TurnTrout comments on [AN #167]: Concrete ML safety problems and their relevance to x-risk

TurnTrout 20 Oct 2021 21:32 UTC
LW: 6 AF: 5
AF
My point in that post is that coherence arguments alone are not enough, you need to combine them with some other assumption (for example, that there exists some “resource” over which the agent has no terminal preferences).
Coherence arguments sometimes are enough, depending on what the agent is coherent over.
- Rohin Shah 21 Oct 2021 9:16 UTC
  LW: 2 AF: 2
  AF Parent
  depending on what the agent is coherent over.
  That’s an assumption :P (And it’s also not one that’s obviously true, at least according to me.)
  - TurnTrout 21 Oct 2021 12:31 UTC
    LW: 2 AF: 2
    AF Parent
    What is the extra assumption? If you’re making a coherence argument, that already specifies the domain of coherence, no? And so I’m not making any more assumptions than the original coherence argument did (whatever that argument was).

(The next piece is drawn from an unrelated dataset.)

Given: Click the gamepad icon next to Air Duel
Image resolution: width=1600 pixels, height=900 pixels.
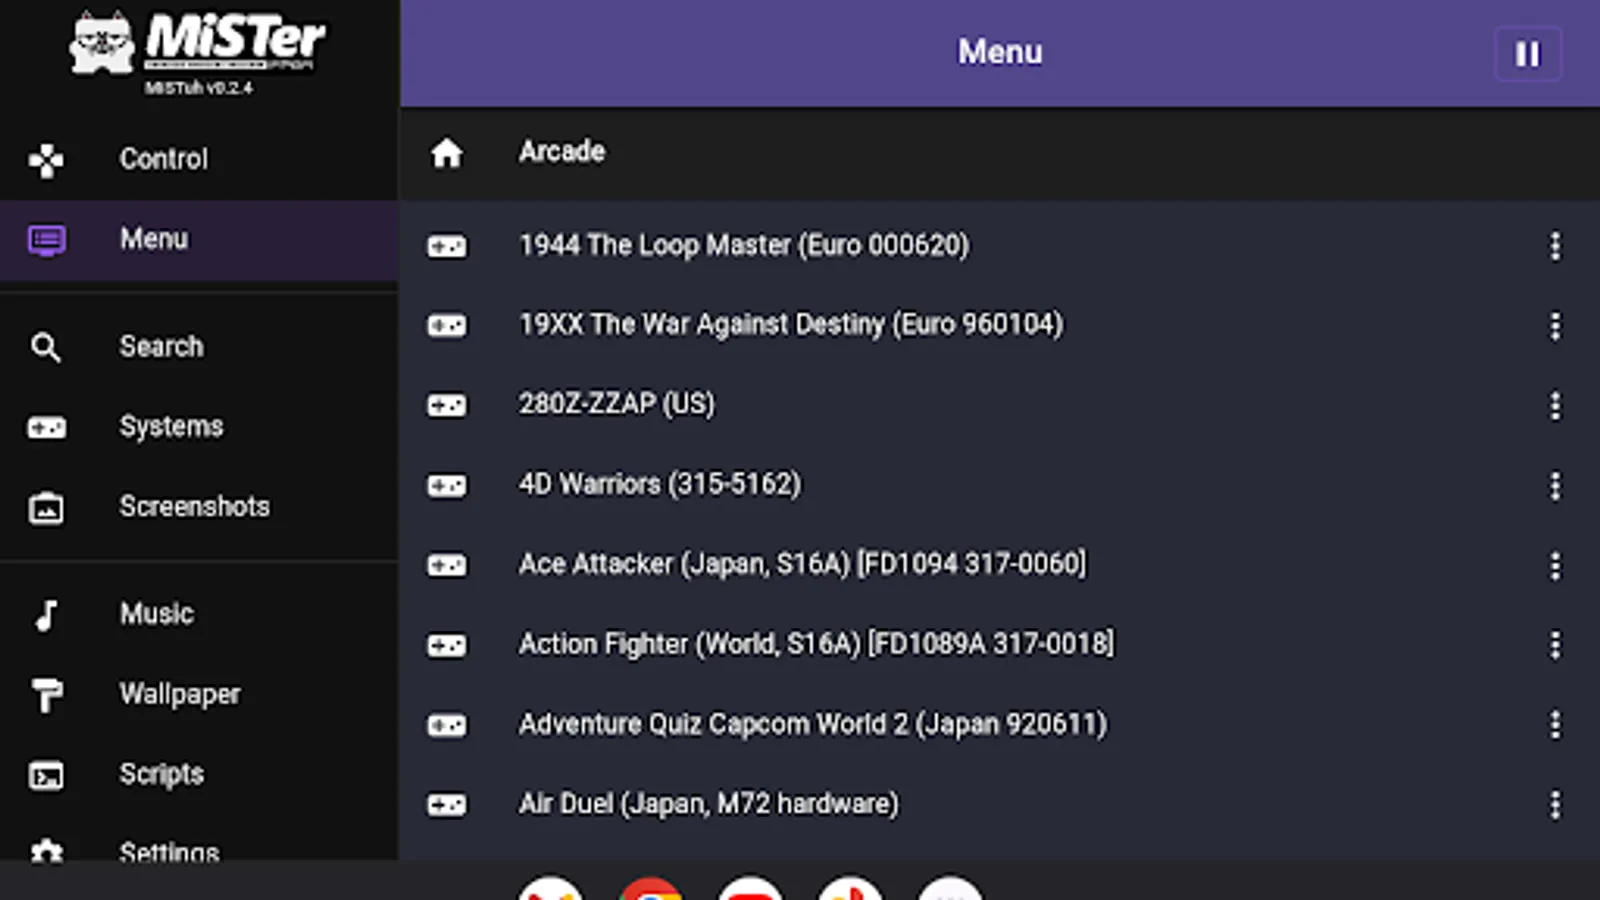Looking at the screenshot, I should [x=446, y=804].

I agree that the original coherence argument can fail, though.
    - Rohin Shah 22 Oct 2021 22:30 UTC
      LW: 4 AF: 4
      AF Parent
      I think we’re just debating semantics of the word “assumption”.
      Consider the argument:
      A superintelligent AI will be VNM-rational, and therefore it will pursue convergent instrumental subgoals
      I think we both agree this is not a valid argument, or is at least missing some details about what the AI is VNM-rational over before it becomes a valid argument. That’s all I’m trying to say.
      Unimportant aside on terminology: I think in colloquial English it is reasonable to say that this is “missing an assumption”. I assume that you want to think of this as math. My best guess at how to turn the argument above into math would be something that looks like:
      $? ⟹ VNM rational over state-based outcomes$
      $VNM rational over state-based outcomes ⟹ Convergent instrumental subgoals$
      This still seems like “missing assumption”, since the thing filling the ? seems like an “assumption”.
      Maybe you’re like “Well, if you start with the setup of an agent that satisfies the VNM axioms over state-based outcomes, then you really do just need VNM to conclude ‘convergent instrumental subgoals’, so there’s no extra assumptions needed”. I just don’t start with such a setup; I’m always looking for arguments with the conclusion “in the real world, we have a non-trivial chance of building an agent that causes an existential catastrophe”. (Maybe readers don’t have the same inclination? That would surprise me, but is possible.)